O argumento é de que a política local manipulou sistematicamente estatísticas para transmitir a impressão de que a cidade era mais segura do que realmente é. Para rechaçar a tentativa de Trump de assumir o controle da corporação, a prefeita da capital federal, Muriel Bowser, tem usado dados da polícia de Washington que apontam uma redução de 27% nos crimes violentos em 2024. O sindicato da polícia, porém, contesta as estatísticas e denuncia diretrizes internas para reduzir artificialmente os índices.
Ocupação militar
Nem todos, porém, estão de acordo com a intervenção na capital federal. Em artigo publicado no New York Times, intitulado “O que Trump realmente está fazendo em Washington” o colunista do jornal, Jamelle Bouie, sustenta que a ocupação não tem como real objetivo enfrentar a criminalidade, mas sim projetar poder e enfraquecer a autonomia da capital.
“O crime é um pretexto — e não a principal razão — para a ocupação militar de Washington por agentes federais e soldados da Guarda Nacional”, escreveu. Segundo Bouie, se o presidente estivesse verdadeiramente interessado em reduzir a violência urbana, adotaria medidas práticas como pressionar os republicanos da Câmara para restaurar o corte de US$ 1 bilhão feito no orçamento da cidade, verba essencial para manter o efetivo completo do Departamento de Polícia Metropolitana e custear serviços básicos de segurança.

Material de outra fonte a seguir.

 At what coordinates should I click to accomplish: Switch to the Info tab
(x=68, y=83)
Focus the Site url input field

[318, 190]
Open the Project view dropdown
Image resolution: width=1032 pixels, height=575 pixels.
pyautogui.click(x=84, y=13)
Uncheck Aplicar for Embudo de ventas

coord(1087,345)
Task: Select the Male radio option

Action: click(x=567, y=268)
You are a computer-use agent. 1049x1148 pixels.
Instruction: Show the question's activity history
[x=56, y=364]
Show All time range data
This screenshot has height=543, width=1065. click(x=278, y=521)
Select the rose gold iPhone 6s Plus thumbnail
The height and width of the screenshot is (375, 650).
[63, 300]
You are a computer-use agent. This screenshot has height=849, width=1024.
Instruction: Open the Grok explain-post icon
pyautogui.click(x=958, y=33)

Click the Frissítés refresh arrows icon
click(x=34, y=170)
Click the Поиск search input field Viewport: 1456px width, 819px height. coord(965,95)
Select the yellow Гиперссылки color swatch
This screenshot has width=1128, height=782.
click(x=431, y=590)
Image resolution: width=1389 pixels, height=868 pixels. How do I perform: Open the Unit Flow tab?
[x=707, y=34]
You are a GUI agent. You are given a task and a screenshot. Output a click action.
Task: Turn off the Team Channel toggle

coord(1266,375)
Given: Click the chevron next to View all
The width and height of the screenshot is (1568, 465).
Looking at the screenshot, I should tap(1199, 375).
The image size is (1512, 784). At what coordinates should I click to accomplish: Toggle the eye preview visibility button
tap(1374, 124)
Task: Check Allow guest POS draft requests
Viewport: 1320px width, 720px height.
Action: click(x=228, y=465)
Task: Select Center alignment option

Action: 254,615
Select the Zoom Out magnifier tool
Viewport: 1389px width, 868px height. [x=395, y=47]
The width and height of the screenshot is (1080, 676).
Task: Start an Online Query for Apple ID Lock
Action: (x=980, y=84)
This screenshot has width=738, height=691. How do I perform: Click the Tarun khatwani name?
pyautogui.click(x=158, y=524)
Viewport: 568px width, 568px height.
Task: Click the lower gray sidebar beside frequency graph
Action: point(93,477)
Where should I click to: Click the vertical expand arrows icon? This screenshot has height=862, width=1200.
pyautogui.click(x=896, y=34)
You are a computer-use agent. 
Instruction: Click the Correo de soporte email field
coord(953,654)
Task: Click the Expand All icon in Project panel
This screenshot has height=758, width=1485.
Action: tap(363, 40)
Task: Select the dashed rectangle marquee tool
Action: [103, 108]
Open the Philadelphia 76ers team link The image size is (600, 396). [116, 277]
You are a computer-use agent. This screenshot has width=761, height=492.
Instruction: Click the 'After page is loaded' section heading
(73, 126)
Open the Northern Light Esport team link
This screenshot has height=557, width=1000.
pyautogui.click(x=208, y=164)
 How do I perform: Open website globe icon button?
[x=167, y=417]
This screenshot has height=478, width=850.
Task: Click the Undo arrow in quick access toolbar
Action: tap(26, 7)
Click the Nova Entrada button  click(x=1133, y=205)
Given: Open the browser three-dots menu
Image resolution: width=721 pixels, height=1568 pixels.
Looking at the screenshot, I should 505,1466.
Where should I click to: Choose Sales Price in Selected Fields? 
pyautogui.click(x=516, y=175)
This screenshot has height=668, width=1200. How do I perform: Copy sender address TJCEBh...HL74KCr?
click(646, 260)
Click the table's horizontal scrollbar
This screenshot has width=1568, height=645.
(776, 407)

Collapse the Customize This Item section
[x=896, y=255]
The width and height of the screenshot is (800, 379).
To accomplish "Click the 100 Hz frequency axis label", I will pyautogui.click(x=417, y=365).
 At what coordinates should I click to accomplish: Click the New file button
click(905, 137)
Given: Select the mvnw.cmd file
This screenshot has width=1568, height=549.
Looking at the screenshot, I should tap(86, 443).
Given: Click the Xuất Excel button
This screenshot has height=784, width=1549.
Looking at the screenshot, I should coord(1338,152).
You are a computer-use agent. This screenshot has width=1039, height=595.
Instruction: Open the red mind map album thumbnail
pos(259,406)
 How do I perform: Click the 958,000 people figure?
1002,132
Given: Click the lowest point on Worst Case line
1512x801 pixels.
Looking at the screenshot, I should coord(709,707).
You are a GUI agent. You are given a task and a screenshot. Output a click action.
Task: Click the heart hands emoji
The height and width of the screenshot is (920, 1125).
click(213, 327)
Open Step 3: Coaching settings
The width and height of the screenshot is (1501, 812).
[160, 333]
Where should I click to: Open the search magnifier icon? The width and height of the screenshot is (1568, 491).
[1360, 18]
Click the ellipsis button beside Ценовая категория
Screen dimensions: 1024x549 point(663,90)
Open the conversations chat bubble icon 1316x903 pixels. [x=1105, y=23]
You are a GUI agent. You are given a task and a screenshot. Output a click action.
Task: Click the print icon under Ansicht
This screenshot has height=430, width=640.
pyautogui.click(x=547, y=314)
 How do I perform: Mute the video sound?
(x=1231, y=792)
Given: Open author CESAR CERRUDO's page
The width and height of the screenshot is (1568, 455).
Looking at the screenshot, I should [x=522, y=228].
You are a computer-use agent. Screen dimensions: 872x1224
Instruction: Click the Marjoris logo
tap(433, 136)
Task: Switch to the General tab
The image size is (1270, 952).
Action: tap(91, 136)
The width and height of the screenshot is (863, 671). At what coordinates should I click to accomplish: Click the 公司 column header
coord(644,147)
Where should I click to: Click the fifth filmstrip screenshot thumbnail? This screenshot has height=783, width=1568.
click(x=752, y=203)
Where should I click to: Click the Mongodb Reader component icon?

Outra medida seria preencher as vagas existentes no gabinete do procurador dos EUA em Washington e no Tribunal Superior local, acelerando os processos judiciais, apontou.

‘Crime é um pretexto — e não a principal razão — para a ocupação militar de Washington’, avalia colunista do NYT
Daniel Torok / White House
Espetáculo
Ao avaliar a intervenção federal, Bouie sintetizou com a fala de um dos moradores do Ward 8, bairro com os maiores índices de mortes violentas da capital, dita ao New York Times: “se Trump estivesse genuinamente preocupado com a segurança dos residentes de DC, eu veria a Guarda Nacional no meu bairro. Não estou vendo isso e não espero ver. Não acho que Trump esteja trazendo a Guarda Nacional para proteger bebês negros no sudeste.”
O depoimento, aponta Bouie, revela a contradição central da ocupação: enquanto bairros de alta criminalidade seguem sem reforço policial, soldados patrulham pontos turísticos como o National Mall, veículos blindados estão estacionados na Union Station e agentes do ICE montam barreiras em áreas de bares e restaurantes. “Eles não estão lá pela segurança, mas para exibição”, pontuou.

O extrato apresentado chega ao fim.